Explore the energy-efficient dataflow scheduling for neural networks.

Project description

https://travis-ci.org/stanford-mast/nn_dataflow.svg?branch=master https://coveralls.io/repos/github/stanford-mast/nn_dataflow/badge.svg?branch=master

Neural Network Dataflow Scheduling

This Python tool allows you to explore the energy-efficient dataflow scheduling for neural networks (NNs), including array mapping, loop blocking and reordering, and parallel partitioning.

For hardware, we assume an Eyeriss-style NN accelerator [Chen16], i.e., a 2D array of processing elements (PEs) with a local register file in each PE, and a global SRAM buffer shared by all PEs. We further support a tiled architecture with multiple nodes that can partition and process the NN computations in parallel. Each node is an Eyeriss-style engine as above.

In software, we decouple the dataflow scheduling into three subproblems:

  • Array mapping, which deals with mapping one 2D convolution computation (one 2D ifmap convolves with one 2D filter to get one 2D ofmap) onto the hardware PE array. We support row stationary mapping [Chen16].

  • Loop blocking and reordering, which decides the order between all 2D convolutions by blocking and reordering the nested loops. We support exhaustive search over all blocking and reordering schemes [Yang16], and analytical bypass solvers [Gao17].

  • Partitioning, which partitions the NN computations for parallel processing. We support batch partitioning, fmap partitioning, output partitioning, input partitioning, and the combination between them (hybrid) [Gao17]. We use layer-wise greedy beam search.

See the details in our ASPLOS’17 paper [Gao17].

If you use this tool in your work, we kindly request that you reference our paper(s) below, and send us a citation of your work.

  • Gao et al., “TETRIS: Scalable and Efficient Neural Network Acceleration with 3D Memory”, in ASPLOS, April 2017 [Gao17].

Usage

First, define the NN structure in nn_dataflow/nns. We already defined several popular NNs for you, including AlexNet, VGG-16, GoogLeNet, ResNet-152, etc.

Then, use nn_dataflow/tools/nn_dataflow_search.py to search for the optimal dataflow for the NN. For detailed options, type:

> python ./nn_dataflow/tools/nn_dataflow_search.py -h

You can specify NN batch size and word size, PE array dimensions, number of tile nodes, register file and global buffer capacity, and the energy cost of all components. Note that, the energy cost of array bus should be the average energy of transferring the data from the buffer to one PE, not local neighbor transfer; the unit static energy cost should be the static energy of all nodes in one clock cycle.

Other options include:

  • -g, --goal: E, D, or ED. the optimization goal, e(nergy), d(elay), or ED product.
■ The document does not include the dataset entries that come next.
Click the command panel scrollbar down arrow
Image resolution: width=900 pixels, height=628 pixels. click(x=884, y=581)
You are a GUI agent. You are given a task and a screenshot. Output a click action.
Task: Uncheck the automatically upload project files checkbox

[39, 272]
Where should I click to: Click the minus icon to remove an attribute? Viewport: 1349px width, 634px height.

  • --mem-type: 2D or 3D. With 2D memory, memory channels are only on the four corners of the chip; with 3D memory, memory channels are on the top of all tile nodes (one per each).
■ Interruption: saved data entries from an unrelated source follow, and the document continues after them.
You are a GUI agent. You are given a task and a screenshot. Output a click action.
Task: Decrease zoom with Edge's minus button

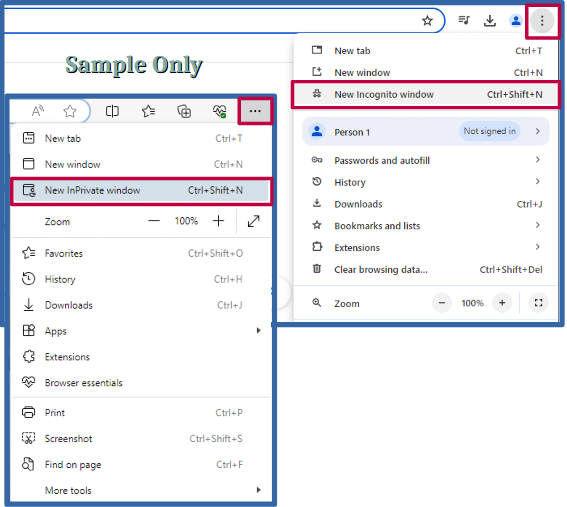[154, 221]
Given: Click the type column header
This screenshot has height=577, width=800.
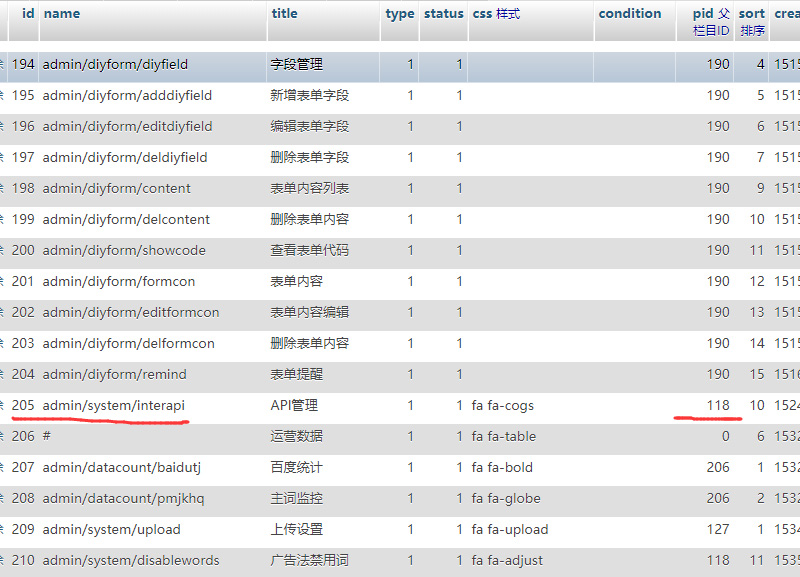Looking at the screenshot, I should 400,14.
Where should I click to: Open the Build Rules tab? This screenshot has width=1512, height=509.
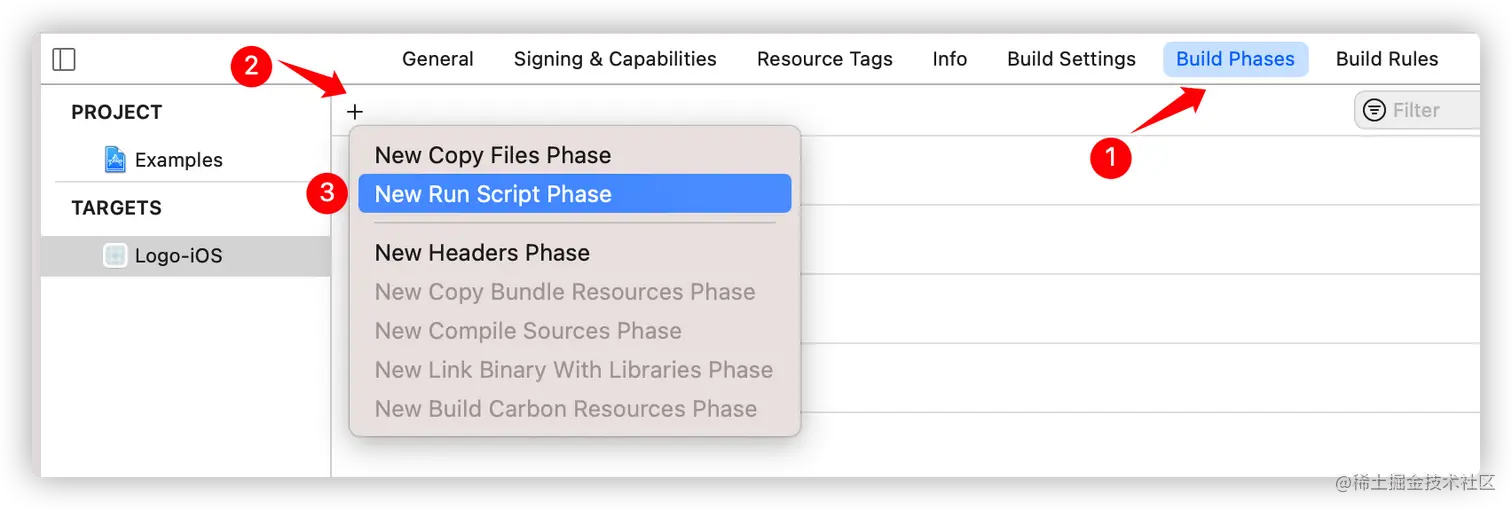(1387, 59)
  • --bus-width: the multicast bus bit width in the PE array for one data type. Set to 0 to ignore multicast overheads.

  • --dram-bw: float or inf. Total DRAM bandwidth for all tile nodes, in bytes per cycle.
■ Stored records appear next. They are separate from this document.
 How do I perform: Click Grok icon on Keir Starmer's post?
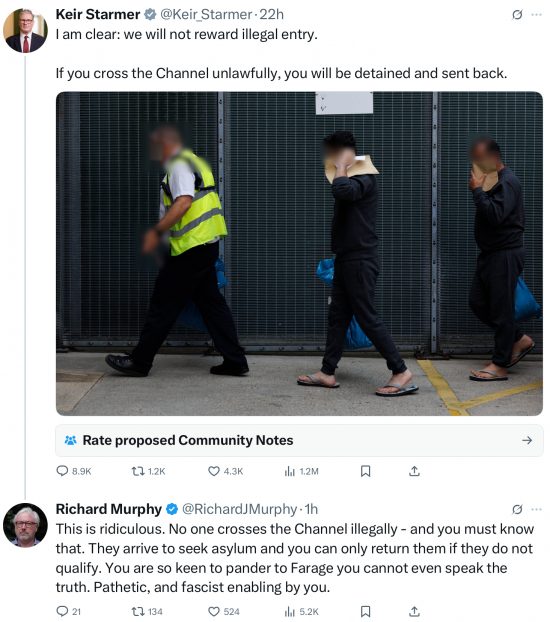click(x=517, y=15)
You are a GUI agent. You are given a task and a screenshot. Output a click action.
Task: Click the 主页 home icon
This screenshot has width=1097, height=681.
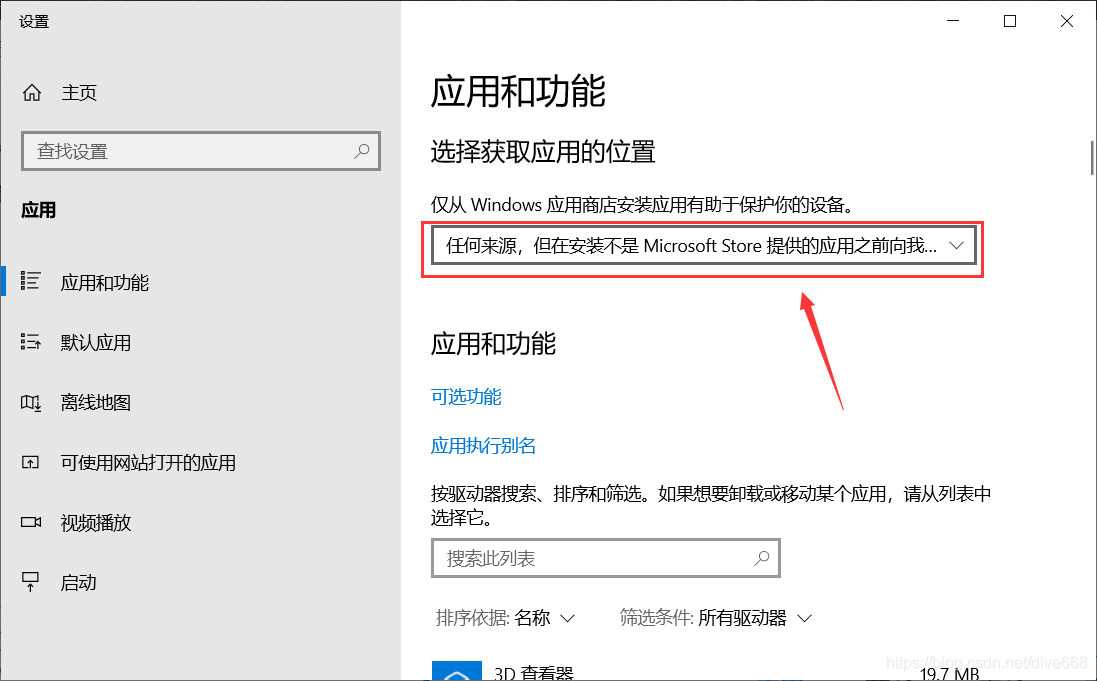[x=34, y=92]
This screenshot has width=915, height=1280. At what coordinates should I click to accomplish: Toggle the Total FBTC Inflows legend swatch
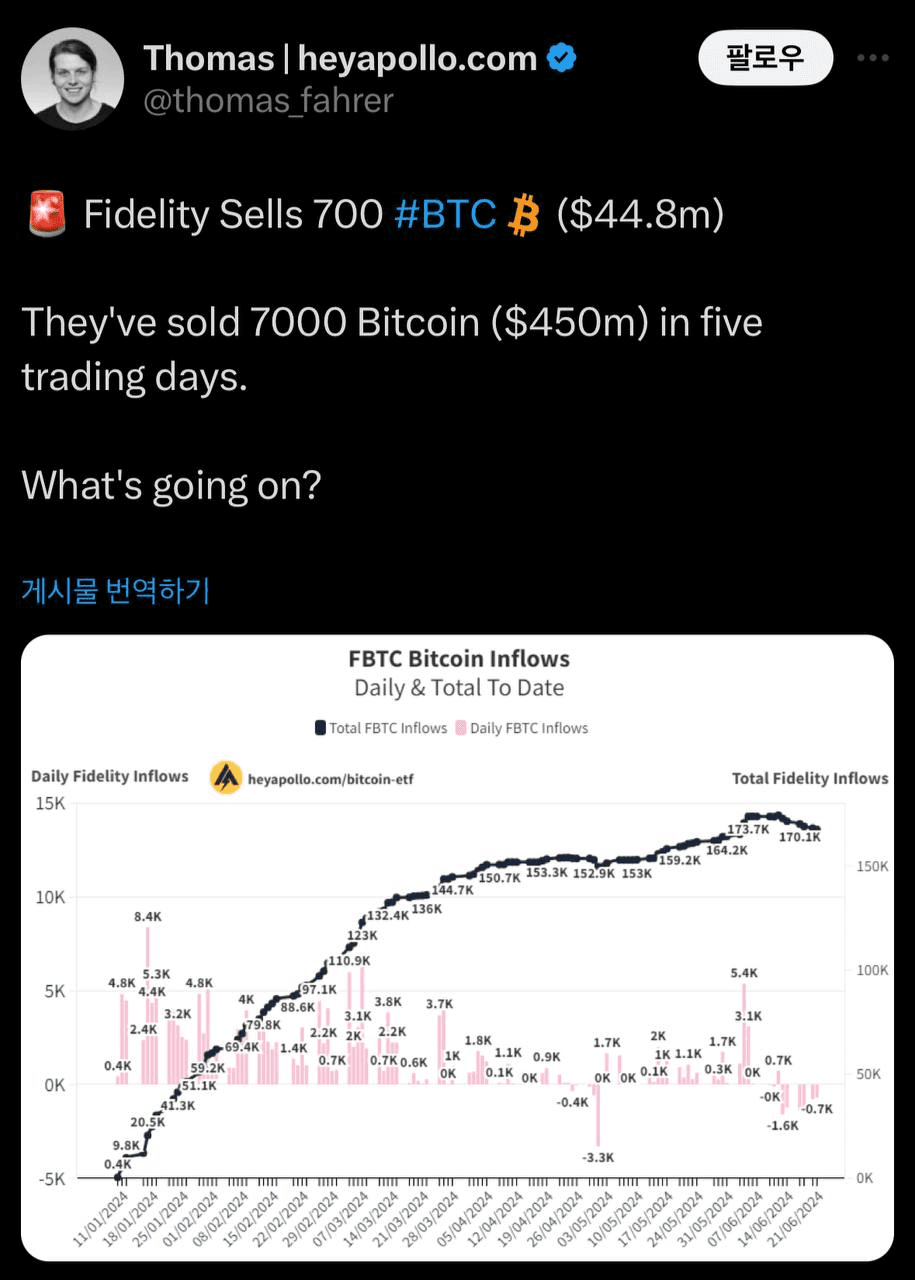point(321,728)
  • --disable-bypass: a combination of i, o, f, whether to disallow global buffer bypass for ifmaps, ofmaps, and weights.

  • --solve-loopblocking: whether to use analytical bypass solvers for loop blocking and reordering. See [Gao17].

  • --hybrid-partitioning: whether to use hybrid partitioning in [Gao17]. If not enabled, use naive partitioning, i.e., fmap partitioning for CONV layers, and output partitioning for FC layers.

  • --batch-partitioning and --ifmap-partitioning: whether the hybrid partitioning also explores batch and input partitioning.

Code Structure

  • nn_dataflow
    • core
      • Top-level dataflow exploration: nn_dataflow, nn_dataflow_scheme.

      • Layer scheduling: scheduling.

      • Array mapping: map_strategy.

      • Loop blocking and reordering: loop_blocking, loop_blocking_scheme, loop_blocking_solver.

      • Partitioning: partition, partition_scheme.

      • Network and layer: network, layer.

    • nns: example NN definitions.

    • tests: unit tests.

    • tools: executables.

Verification and Testing

To verify the tool against the Eyeriss result [Chen16], see nn_dataflow/tests/dataflow_test/test_nn_dataflow.py.

To run (unit) tests, do one of the following:

> python -m unittest discover

> python -m pytest

> pytest

To check code coverage with pytest-cov plug-in:

> pytest --cov=nn_dataflow

References

[Gao17] (1,2,3,4,5,6)

Gao, Pu, Yang, Horowitz, and Kozyrakis, TETRIS: Scalable and Efficient Neural Network Acceleration with 3D Memory, in ASPLOS. April, 2017.

[Yang16]

Yang, Pu, Rister, Bhagdikar, Richardson, Kvatinsky, Ragan-Kelley, Pedram, and Horowitz, A Systematic Approach to Blocking Convolutional Neural Networks, arXiv preprint, 2016.

Project details


Download files

Download the file for your platform. If you're not sure which to choose, learn more about installing packages.

Source Distribution

nn_dataflow-1.6.tar.gz (99.8 kB view details)

Uploaded Source

Built Distribution

If you're not sure about the file name format, learn more about wheel file names.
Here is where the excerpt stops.